Researchers have created a brain sensor swarm

The brain-measuring nanosensors are injectable, eliminating the need to drill into the skull.

University of California, Santa Cruz researchers have developed a novel approach to taking brain readings: a swarm of tiny nanosensors which could make it to your brain without needing to drill a hole. . 

The sensors, called NeuroSWARM3, could be administered via injection into the bloodstream or the fluid surrounding the spine and brain; from there, they would cross the blood-brain barrier — a highly selective wall of cells that protects the brain — where they will track brain activity using light.

Unlocking the grey box: Researchers have a number of methods they can turn to for taking measurements of activity within the brain. Some, like functional MRI, are indirect measurements; in fMRI’s case, it is measuring the flow of blood around the brain, which can serve as a proxy for neuronal activity.

Other devices can measure direct brain activity noninvasively, like MEG — which measures the minuscule magnetic fields made by neurons at work — and EEG, which directly senses neurons’ electrical activity. 

The sensors can be injected into the bloodstream or the fluid surrounding the spine and brain.
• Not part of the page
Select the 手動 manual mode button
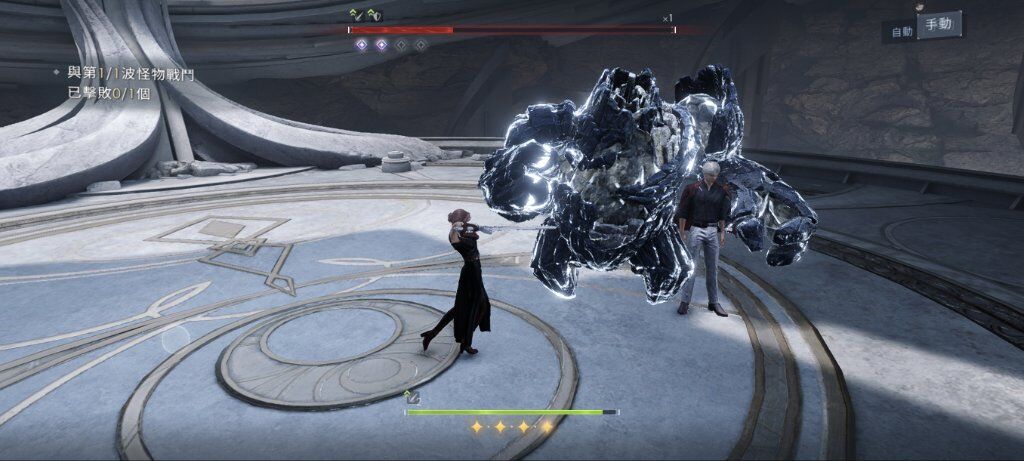 tap(939, 25)
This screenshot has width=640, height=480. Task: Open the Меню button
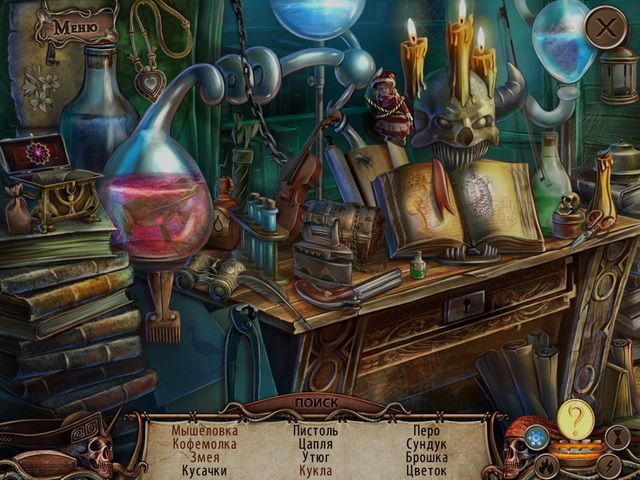pos(71,26)
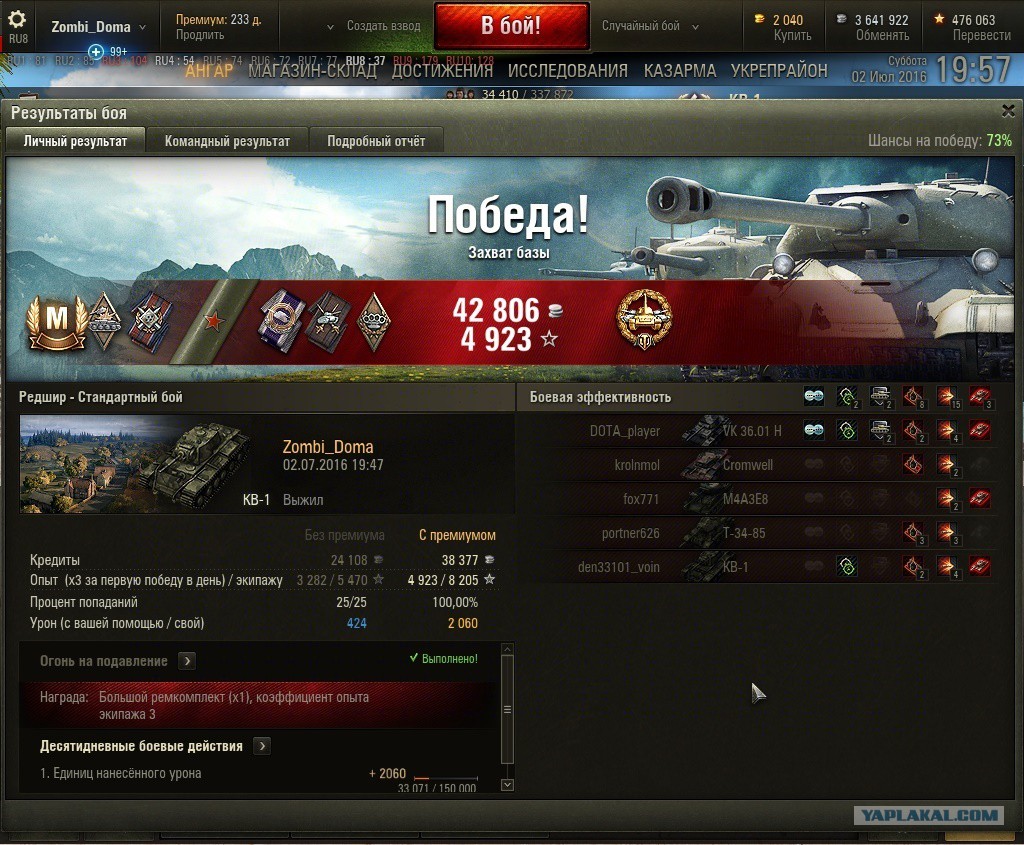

To get a more granular look at what’s going on, however, researchers need to go inside the skull, where neurotransmitters like dopamine and serotonin are now being measured in volunteer subjects’ conscious brains. 

It’s all in an effort to better understand the brain — and possibly create better implants, therapies, and treatments for neural diseases.

Very small sensors: According to The Optical Society, NeuroSWARM3 sensors are tiny — like, same-weight-class-as-a-viral-particle tiny.

Those tiny sensors convert the brain’s electrical signals into optical ones. These light measurements can be read, from outside the skull, using near-infrared light. According to The Optical Society, the nanosensors require no wires or power source, and their gold coating allows them to slip through the blood-brain barrier. 

The sensor swarm can detect brain signals in individual neurons.

In vitro tests found NeuroSWARM3 to be sensitive enough to detect brain signals on the scale of individual neurons.

“We are just at the beginning stages of this novel technology, but I think we have a good foundation to build on,” lead author A. Ali Yanik said. “Our next goal is to start experiments in animals.”